No compelling correlation was observed between the two measures (R2=0.0053). Thus, findings thus corroborate with those of similar quality and readability assessments employed in other domains of surgery.35 36It is known that patients with musculoskeletal pathology are at increased risk of having reduced health literacy.37 This illustrates the importance of providing this patient population with accurate and digestible healthcare information. Despite this, our inquiry determined that the majority of websites related to SAIS are of ‘poor’/’fair’ quality and ‘difficult’ to read. This potentially constitutes a missed opportunity with respect to patient education and may complicate the task of the clinician, who must seek to redress any knowledge gaps in the clinic.16
What were our study limitations?
Our study has several limitations. First, only three search engines were utilised. While this was based on the current popularity of these websites in Australia, online website trends can be expected to vary across geography and time. Furthermore, while many patients might consult search engines for health-related information, this is obviously not true for all. Our study also failed to consider the myriad highly relevant websites that were not accessible via our strategy, yet nonetheless useful for patients. This includes websites requiring a login or paid access, including UpToDate and Medscape.
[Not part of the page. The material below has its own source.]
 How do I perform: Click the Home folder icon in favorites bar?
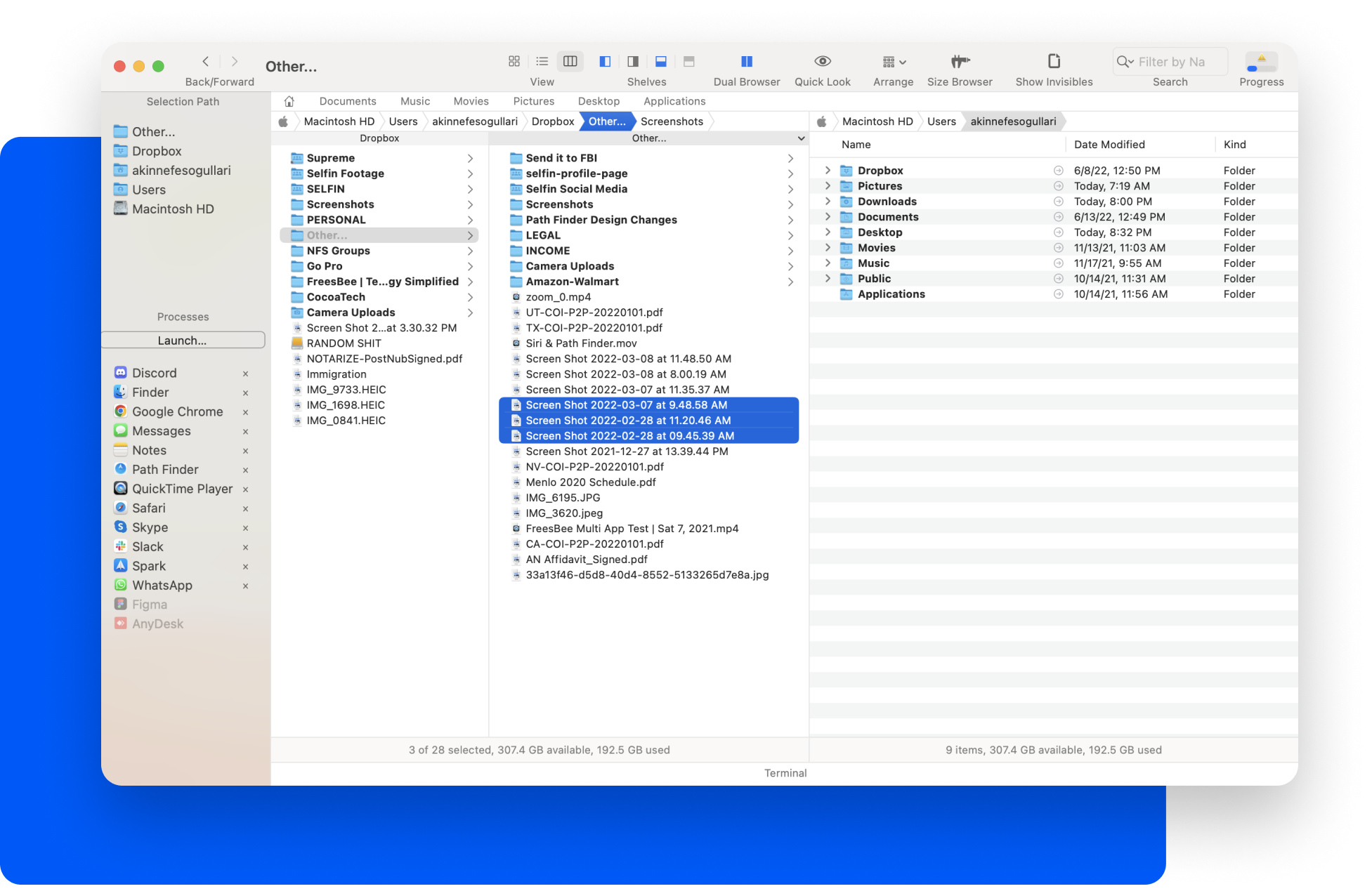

Despite their non-inclusion, these websites are no less valid sources of patient information and might harbour concise and quality material.Likewise, our study only considered the first 15 website results for each search term. This methodology overlooked high-quality resources that were not well indexed. As many search engines index results based on incoming links, newer websites might be overlooked, as they might not have established many connections. Despite this, our methodology was used as it is known that 75%–90% of internet users don’t consult beyond the first page of search engine results.20 Hence, it is hoped our analysis represents a reasonably accurate approximation of the patient experience.Finally, there were also shortcomings with the tools used in our analysis. For instance, as the FKRE score considers syllables and the number of words in a sentence, information for conditions such as ‘SAIS’ might score poorly compared with conditions with shorter names. Likewise, the DISCERN tool is susceptible to rater bias and is also heavily weighted towards management information, with half of all criteria examining this aspect of a resource. This penalises otherwise useful resources that consider alternate aspects of a condition such as aetiology and natural history, rather than treatment.
Conclusion
SAIS is a debilitating spectrum of pathology afflicting many patients. Increasingly, many such patients turn to the internet to learn more about the condition and its management. However, much of online information relied on is found to be inaccurate in its description of the aetiology of shoulder pain and available treatments, as well as being of poor quality or difficult to read. Our investigation suggests that much of the online information related to SAIS is of ‘poor’/’fair’ quality and ‘difficult’ readability. As such, we suggest clinicians probe their patient’s understanding of SAIS in the clinic and address knowledge deficiencies accordingly. In addition, it is hoped that our study inspires clinicians to publish high-quality information that is easily comprehendible by patients.